== EXERCISE AIM ==
Repeat each line of the material word for word.

== RECORDED DATA ==
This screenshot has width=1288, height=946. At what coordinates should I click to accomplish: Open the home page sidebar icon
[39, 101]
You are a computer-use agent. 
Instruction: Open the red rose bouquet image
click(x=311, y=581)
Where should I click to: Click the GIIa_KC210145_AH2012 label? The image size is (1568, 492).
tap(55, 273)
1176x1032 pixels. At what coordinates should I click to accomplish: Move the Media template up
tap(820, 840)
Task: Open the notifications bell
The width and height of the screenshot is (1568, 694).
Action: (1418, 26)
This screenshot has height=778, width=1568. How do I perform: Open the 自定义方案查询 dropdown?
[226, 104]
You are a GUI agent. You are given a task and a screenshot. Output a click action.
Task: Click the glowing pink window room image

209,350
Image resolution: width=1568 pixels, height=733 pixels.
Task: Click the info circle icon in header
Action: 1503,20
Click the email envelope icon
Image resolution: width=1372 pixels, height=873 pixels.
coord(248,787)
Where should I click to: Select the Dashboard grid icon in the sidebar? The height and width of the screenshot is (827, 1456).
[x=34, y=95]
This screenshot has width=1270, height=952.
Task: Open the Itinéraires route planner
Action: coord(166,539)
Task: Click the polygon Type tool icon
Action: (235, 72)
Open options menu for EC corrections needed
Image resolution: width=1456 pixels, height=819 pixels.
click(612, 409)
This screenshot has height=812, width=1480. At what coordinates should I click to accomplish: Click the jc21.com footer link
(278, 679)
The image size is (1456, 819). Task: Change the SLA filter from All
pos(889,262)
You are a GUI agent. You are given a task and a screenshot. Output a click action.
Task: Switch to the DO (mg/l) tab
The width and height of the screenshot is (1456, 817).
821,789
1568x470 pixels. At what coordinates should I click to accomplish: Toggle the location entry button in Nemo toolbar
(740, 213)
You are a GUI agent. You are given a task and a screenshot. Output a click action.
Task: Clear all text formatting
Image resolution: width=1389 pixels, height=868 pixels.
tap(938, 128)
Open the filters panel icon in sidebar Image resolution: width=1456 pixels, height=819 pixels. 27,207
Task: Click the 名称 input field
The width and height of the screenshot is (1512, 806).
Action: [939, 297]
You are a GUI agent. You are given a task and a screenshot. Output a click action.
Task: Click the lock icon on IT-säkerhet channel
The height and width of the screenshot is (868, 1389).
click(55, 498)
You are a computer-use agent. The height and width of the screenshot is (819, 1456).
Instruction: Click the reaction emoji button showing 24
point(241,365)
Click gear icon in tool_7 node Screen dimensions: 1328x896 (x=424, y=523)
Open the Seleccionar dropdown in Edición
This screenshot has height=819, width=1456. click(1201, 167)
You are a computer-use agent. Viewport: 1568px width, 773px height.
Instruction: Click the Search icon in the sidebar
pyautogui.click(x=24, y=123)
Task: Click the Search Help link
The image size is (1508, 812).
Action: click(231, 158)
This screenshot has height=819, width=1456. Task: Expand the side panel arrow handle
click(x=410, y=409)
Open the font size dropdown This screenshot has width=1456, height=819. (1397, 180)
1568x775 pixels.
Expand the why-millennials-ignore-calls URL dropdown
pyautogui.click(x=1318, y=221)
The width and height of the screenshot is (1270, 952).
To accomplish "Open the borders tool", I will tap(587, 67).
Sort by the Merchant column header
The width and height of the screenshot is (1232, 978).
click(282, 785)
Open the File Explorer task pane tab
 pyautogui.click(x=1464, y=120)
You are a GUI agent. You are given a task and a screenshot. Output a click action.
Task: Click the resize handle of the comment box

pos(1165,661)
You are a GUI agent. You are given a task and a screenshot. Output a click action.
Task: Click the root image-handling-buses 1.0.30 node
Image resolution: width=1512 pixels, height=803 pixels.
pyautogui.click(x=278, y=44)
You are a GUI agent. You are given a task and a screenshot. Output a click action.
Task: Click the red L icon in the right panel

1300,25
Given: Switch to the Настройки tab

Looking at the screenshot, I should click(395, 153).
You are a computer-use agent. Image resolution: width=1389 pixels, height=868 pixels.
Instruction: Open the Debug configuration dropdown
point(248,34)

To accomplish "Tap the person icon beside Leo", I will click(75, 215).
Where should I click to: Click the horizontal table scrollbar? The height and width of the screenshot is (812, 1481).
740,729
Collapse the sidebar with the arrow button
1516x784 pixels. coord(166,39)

== PROBLEM SOLUTION ==
This screenshot has width=1288, height=946. At what coordinates should I click to accomplish: Open the home page sidebar icon
[39, 101]
You are a computer-use agent. 
Instruction: Open the red rose bouquet image
click(x=311, y=581)
Where should I click to: Click the GIIa_KC210145_AH2012 label? The image size is (1568, 492).
tap(55, 273)
1176x1032 pixels. At what coordinates should I click to accomplish: Move the Media template up
tap(820, 840)
Task: Open the notifications bell
The width and height of the screenshot is (1568, 694).
Action: (1418, 26)
This screenshot has height=778, width=1568. How do I perform: Open the 自定义方案查询 dropdown?
[226, 104]
You are a GUI agent. You are given a task and a screenshot. Output a click action.
Task: Click the glowing pink window room image

209,350
Image resolution: width=1568 pixels, height=733 pixels.
Task: Click the info circle icon in header
Action: 1503,20
Click the email envelope icon
Image resolution: width=1372 pixels, height=873 pixels.
coord(248,787)
Where should I click to: Select the Dashboard grid icon in the sidebar? The height and width of the screenshot is (827, 1456).
[x=34, y=95]
This screenshot has width=1270, height=952.
Task: Open the Itinéraires route planner
Action: coord(166,539)
Task: Click the polygon Type tool icon
Action: (235, 72)
Open options menu for EC corrections needed
Image resolution: width=1456 pixels, height=819 pixels.
click(612, 409)
This screenshot has height=812, width=1480. At what coordinates should I click to accomplish: Click the jc21.com footer link
(278, 679)
The image size is (1456, 819). Task: Change the SLA filter from All
pos(889,262)
You are a GUI agent. You are given a task and a screenshot. Output a click action.
Task: Switch to the DO (mg/l) tab
The width and height of the screenshot is (1456, 817).
821,789
1568x470 pixels. At what coordinates should I click to accomplish: Toggle the location entry button in Nemo toolbar
(740, 213)
You are a GUI agent. You are given a task and a screenshot. Output a click action.
Task: Clear all text formatting
Image resolution: width=1389 pixels, height=868 pixels.
tap(938, 128)
Open the filters panel icon in sidebar Image resolution: width=1456 pixels, height=819 pixels. 27,207
Task: Click the 名称 input field
The width and height of the screenshot is (1512, 806).
Action: [939, 297]
You are a GUI agent. You are given a task and a screenshot. Output a click action.
Task: Click the lock icon on IT-säkerhet channel
The height and width of the screenshot is (868, 1389).
click(55, 498)
You are a computer-use agent. The height and width of the screenshot is (819, 1456).
Instruction: Click the reaction emoji button showing 24
point(241,365)
Click gear icon in tool_7 node Screen dimensions: 1328x896 (x=424, y=523)
Open the Seleccionar dropdown in Edición
This screenshot has height=819, width=1456. click(1201, 167)
You are a computer-use agent. Viewport: 1568px width, 773px height.
Instruction: Click the Search icon in the sidebar
pyautogui.click(x=24, y=123)
Task: Click the Search Help link
The image size is (1508, 812).
Action: click(231, 158)
This screenshot has height=819, width=1456. Task: Expand the side panel arrow handle
click(x=410, y=409)
Open the font size dropdown This screenshot has width=1456, height=819. (1397, 180)
1568x775 pixels.
Expand the why-millennials-ignore-calls URL dropdown
pyautogui.click(x=1318, y=221)
The width and height of the screenshot is (1270, 952).
To accomplish "Open the borders tool", I will tap(587, 67).
Sort by the Merchant column header
The width and height of the screenshot is (1232, 978).
click(282, 785)
Open the File Explorer task pane tab
 pyautogui.click(x=1464, y=120)
You are a GUI agent. You are given a task and a screenshot. Output a click action.
Task: Click the resize handle of the comment box

pos(1165,661)
You are a GUI agent. You are given a task and a screenshot. Output a click action.
Task: Click the root image-handling-buses 1.0.30 node
Image resolution: width=1512 pixels, height=803 pixels.
pyautogui.click(x=278, y=44)
You are a GUI agent. You are given a task and a screenshot. Output a click action.
Task: Click the red L icon in the right panel

1300,25
Given: Switch to the Настройки tab

Looking at the screenshot, I should click(395, 153).
You are a computer-use agent. Image resolution: width=1389 pixels, height=868 pixels.
Instruction: Open the Debug configuration dropdown
point(248,34)

To accomplish "Tap the person icon beside Leo", I will click(75, 215).
Where should I click to: Click the horizontal table scrollbar? The height and width of the screenshot is (812, 1481).
740,729
Collapse the sidebar with the arrow button
1516x784 pixels. coord(166,39)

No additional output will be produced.